*** Dataset records ***
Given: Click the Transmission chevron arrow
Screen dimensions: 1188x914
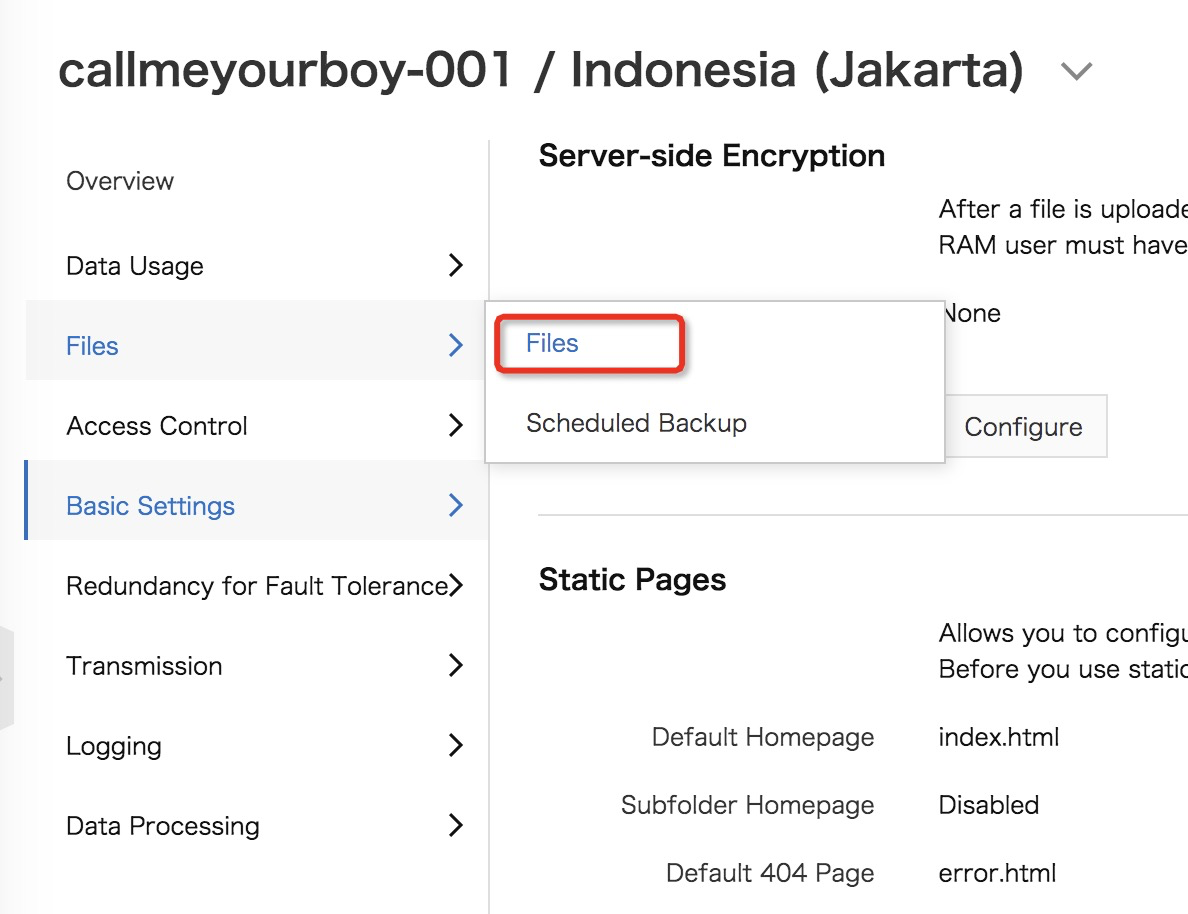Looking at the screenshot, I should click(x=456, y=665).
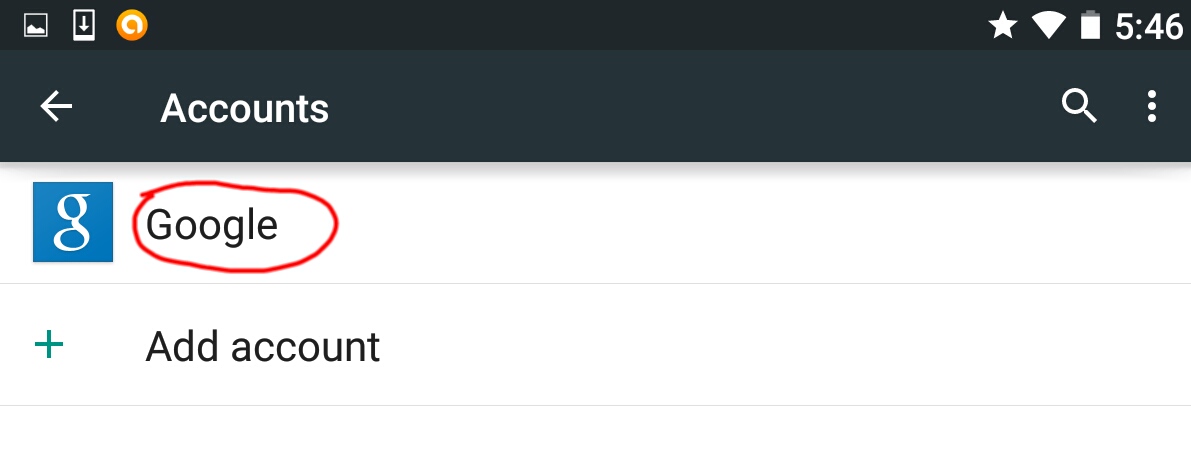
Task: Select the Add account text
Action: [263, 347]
*** End of Dataset records ***
- _Exercise directions_: The entries above should be retyped word for word, with all pictures omitted.

- _Your solution_:
Given: Click the Transmission chevron arrow
Screen dimensions: 1188x914
Looking at the screenshot, I should click(x=456, y=665).
Task: Select the Add account text
Action: [263, 347]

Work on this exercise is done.